* _Direction_: Copy the records below word for word, leaving out the pictures.
----------
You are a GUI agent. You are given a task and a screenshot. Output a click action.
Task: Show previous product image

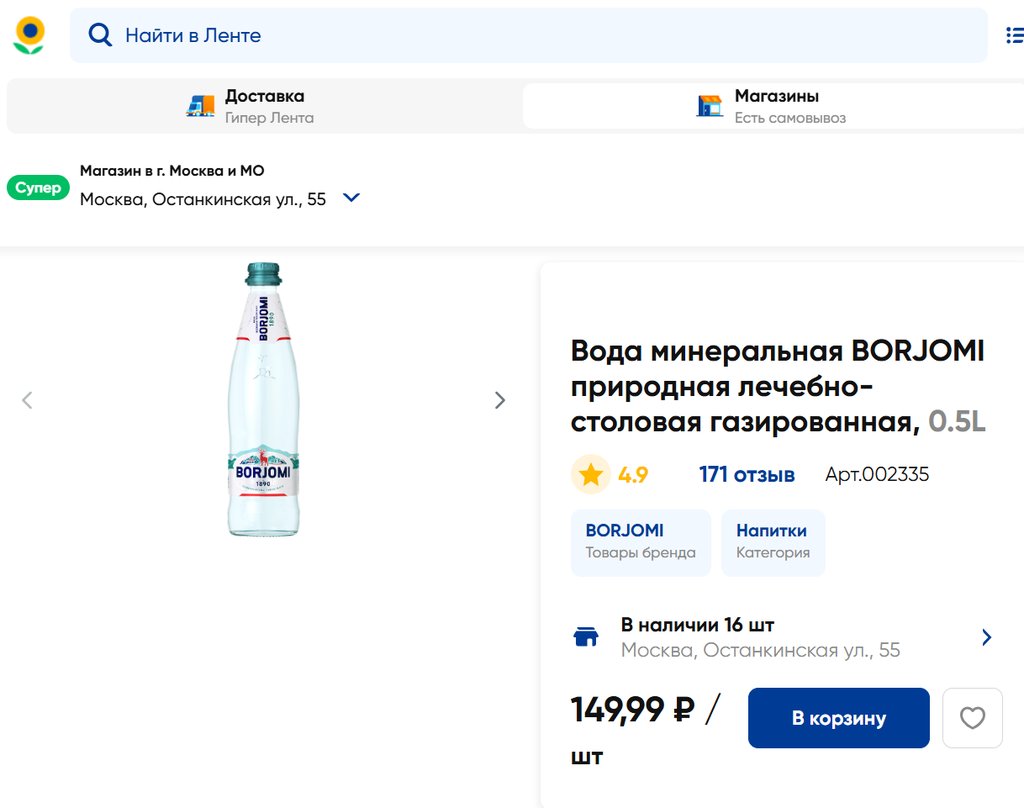pyautogui.click(x=27, y=401)
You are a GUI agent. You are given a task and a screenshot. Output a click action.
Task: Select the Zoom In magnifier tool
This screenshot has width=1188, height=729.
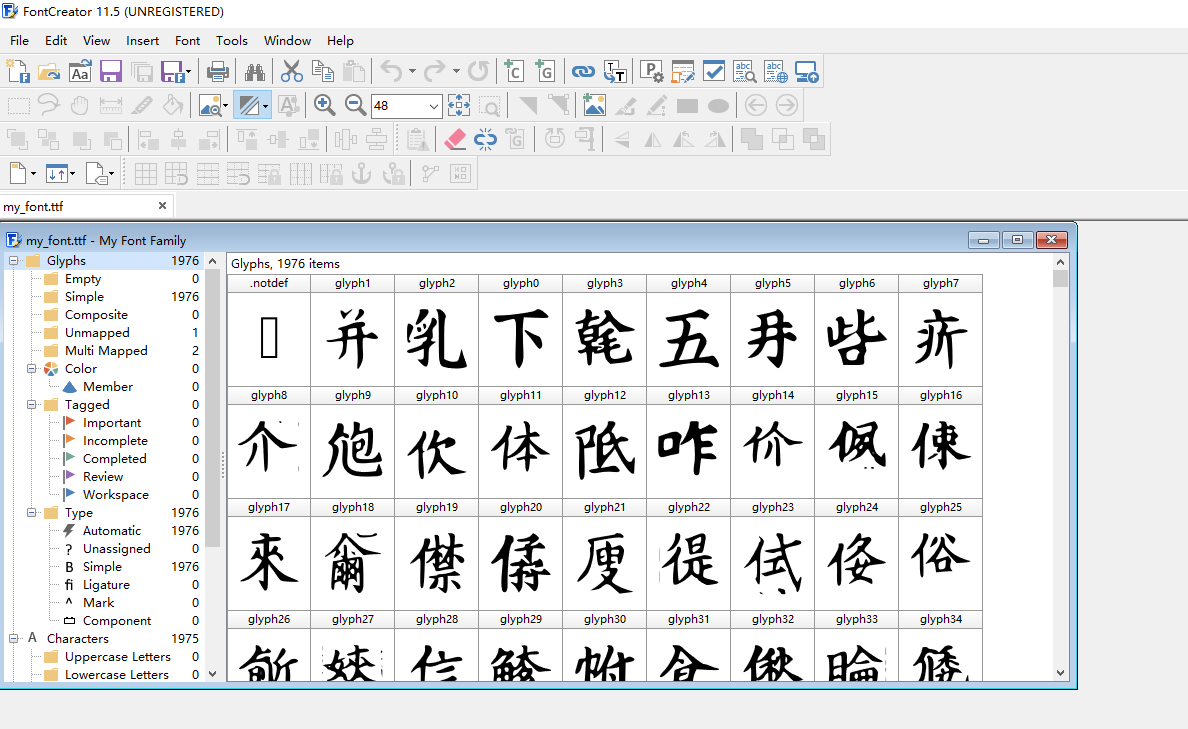(x=325, y=105)
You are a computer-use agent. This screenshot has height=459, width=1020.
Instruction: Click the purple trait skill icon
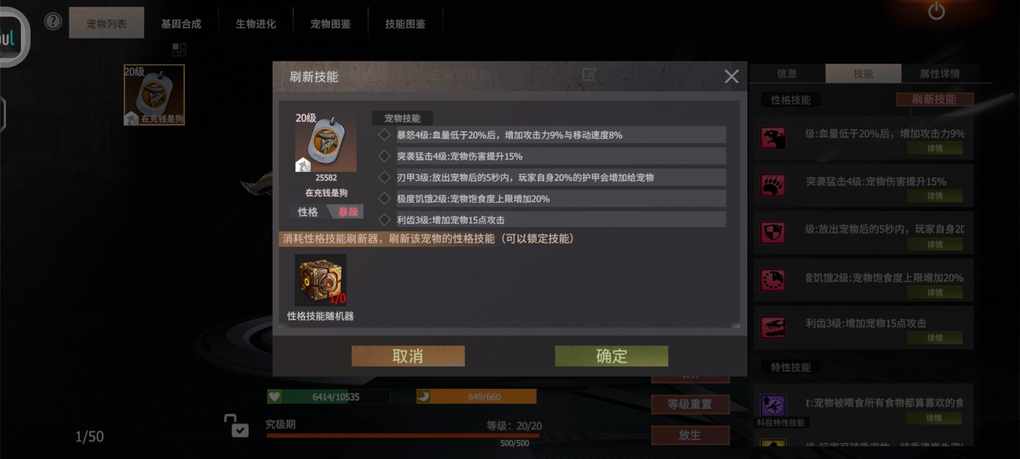[773, 406]
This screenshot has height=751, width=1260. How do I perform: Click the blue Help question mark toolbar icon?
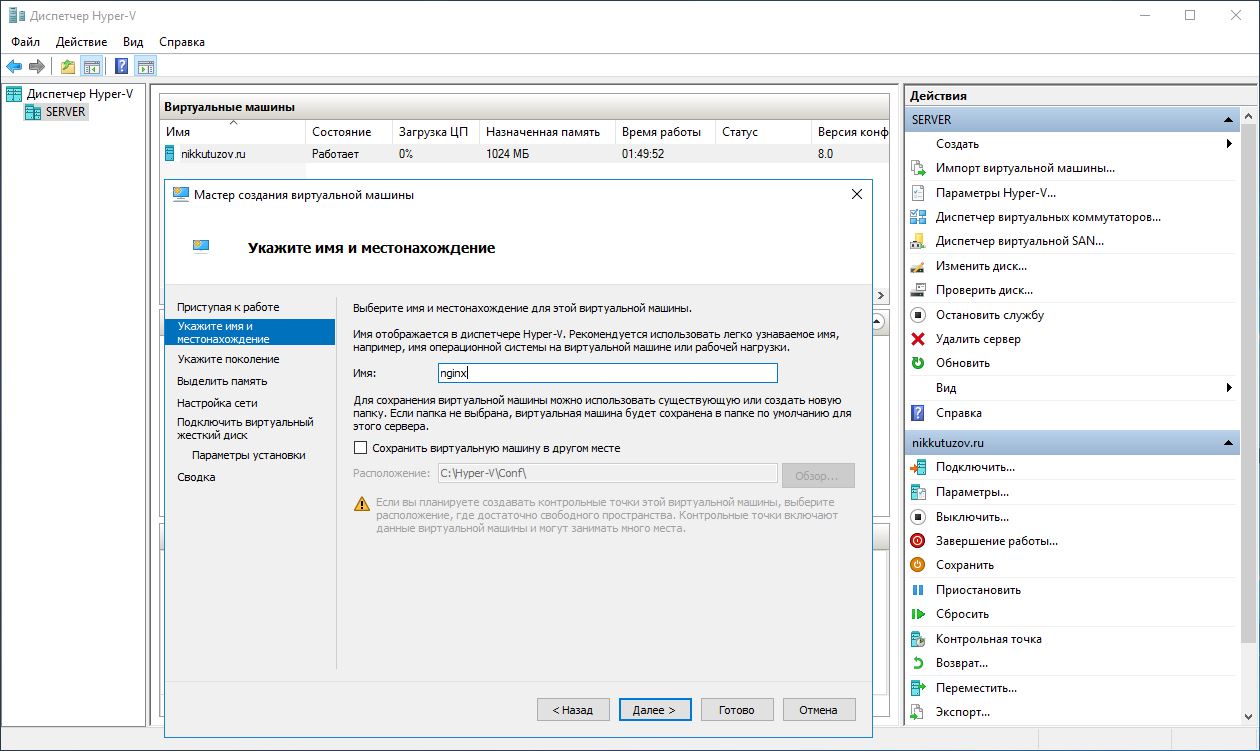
----------
* _Solution below_:
You are a GUI agent. You are given a task and a screenshot. Output a click action.
Task: Show previous product image

pyautogui.click(x=27, y=401)
You are a GUI agent. You are given a task and a screenshot. Output a click action.
Task: Select the Zoom In magnifier tool
This screenshot has width=1188, height=729.
(x=325, y=105)
You are a computer-use agent. This screenshot has height=459, width=1020.
Instruction: Click the purple trait skill icon
[773, 406]
This screenshot has height=751, width=1260. How do I perform: Click the blue Help question mark toolbar icon?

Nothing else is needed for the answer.